# [GOAL OF THE EXERCISE]
Transcribe every record that appears below, exactly and in full.

Saved data entries:
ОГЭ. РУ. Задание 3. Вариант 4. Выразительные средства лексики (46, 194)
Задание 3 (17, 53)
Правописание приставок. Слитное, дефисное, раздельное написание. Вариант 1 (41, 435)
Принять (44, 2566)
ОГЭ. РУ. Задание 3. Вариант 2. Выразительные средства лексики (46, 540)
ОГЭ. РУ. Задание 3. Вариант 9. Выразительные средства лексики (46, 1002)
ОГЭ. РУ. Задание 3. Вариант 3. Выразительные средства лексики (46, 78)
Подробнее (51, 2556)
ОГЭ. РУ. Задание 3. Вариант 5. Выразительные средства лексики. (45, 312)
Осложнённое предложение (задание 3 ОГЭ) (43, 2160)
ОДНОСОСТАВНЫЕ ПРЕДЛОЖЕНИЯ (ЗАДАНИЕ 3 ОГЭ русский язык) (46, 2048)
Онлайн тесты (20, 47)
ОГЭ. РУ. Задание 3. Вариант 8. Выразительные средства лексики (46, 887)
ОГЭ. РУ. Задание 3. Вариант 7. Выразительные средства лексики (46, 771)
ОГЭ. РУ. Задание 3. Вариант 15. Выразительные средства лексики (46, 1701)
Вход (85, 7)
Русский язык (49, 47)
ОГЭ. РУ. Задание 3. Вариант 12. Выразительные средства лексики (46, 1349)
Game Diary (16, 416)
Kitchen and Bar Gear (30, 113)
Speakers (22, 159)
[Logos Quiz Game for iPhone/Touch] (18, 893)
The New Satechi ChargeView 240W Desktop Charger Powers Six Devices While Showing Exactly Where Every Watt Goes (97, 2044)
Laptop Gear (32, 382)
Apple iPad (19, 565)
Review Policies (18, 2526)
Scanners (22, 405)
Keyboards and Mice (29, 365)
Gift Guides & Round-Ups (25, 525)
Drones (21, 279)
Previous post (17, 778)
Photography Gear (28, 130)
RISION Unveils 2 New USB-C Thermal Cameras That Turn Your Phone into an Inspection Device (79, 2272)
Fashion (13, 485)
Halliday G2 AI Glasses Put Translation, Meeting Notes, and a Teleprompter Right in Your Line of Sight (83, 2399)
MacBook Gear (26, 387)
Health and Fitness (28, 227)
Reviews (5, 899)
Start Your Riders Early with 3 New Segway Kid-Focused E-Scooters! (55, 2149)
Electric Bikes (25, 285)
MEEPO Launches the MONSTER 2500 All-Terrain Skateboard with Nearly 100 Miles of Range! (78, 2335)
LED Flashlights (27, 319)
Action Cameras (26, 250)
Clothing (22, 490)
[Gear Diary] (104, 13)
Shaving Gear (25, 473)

# [SOLUTION FOR THIS EXERCISE]
ОГЭ. РУ. Задание 3. Вариант 4. Выразительные средства лексики (46, 194)
Задание 3 (17, 53)
Правописание приставок. Слитное, дефисное, раздельное написание. Вариант 1 (41, 435)
Принять (44, 2566)
ОГЭ. РУ. Задание 3. Вариант 2. Выразительные средства лексики (46, 540)
ОГЭ. РУ. Задание 3. Вариант 9. Выразительные средства лексики (46, 1002)
ОГЭ. РУ. Задание 3. Вариант 3. Выразительные средства лексики (46, 78)
Подробнее (51, 2556)
ОГЭ. РУ. Задание 3. Вариант 5. Выразительные средства лексики. (45, 312)
Осложнённое предложение (задание 3 ОГЭ) (43, 2160)
ОДНОСОСТАВНЫЕ ПРЕДЛОЖЕНИЯ (ЗАДАНИЕ 3 ОГЭ русский язык) (46, 2048)
Онлайн тесты (20, 47)
ОГЭ. РУ. Задание 3. Вариант 8. Выразительные средства лексики (46, 887)
ОГЭ. РУ. Задание 3. Вариант 7. Выразительные средства лексики (46, 771)
ОГЭ. РУ. Задание 3. Вариант 15. Выразительные средства лексики (46, 1701)
Вход (85, 7)
Русский язык (49, 47)
ОГЭ. РУ. Задание 3. Вариант 12. Выразительные средства лексики (46, 1349)
Game Diary (16, 416)
Kitchen and Bar Gear (30, 113)
Speakers (22, 159)
[Logos Quiz Game for iPhone/Touch] (18, 893)
The New Satechi ChargeView 240W Desktop Charger Powers Six Devices While Showing Exactly Where Every Watt Goes (97, 2044)
Laptop Gear (32, 382)
Apple iPad (19, 565)
Review Policies (18, 2526)
Scanners (22, 405)
Keyboards and Mice (29, 365)
Gift Guides & Round-Ups (25, 525)
Drones (21, 279)
Previous post (17, 778)
Photography Gear (28, 130)
RISION Unveils 2 New USB-C Thermal Cameras That Turn Your Phone into an Inspection Device (79, 2272)
Fashion (13, 485)
Halliday G2 AI Glasses Put Translation, Meeting Notes, and a Teleprompter Right in Your Line of Sight (83, 2399)
MacBook Gear (26, 387)
Health and Fitness (28, 227)
Reviews (5, 899)
Start Your Riders Early with 3 New Segway Kid-Focused E-Scooters! (55, 2149)
Electric Bikes (25, 285)
MEEPO Launches the MONSTER 2500 All-Terrain Skateboard with Nearly 100 Miles of Range! (78, 2335)
LED Flashlights (27, 319)
Action Cameras (26, 250)
Clothing (22, 490)
[Gear Diary] (104, 13)
Shaving Gear (25, 473)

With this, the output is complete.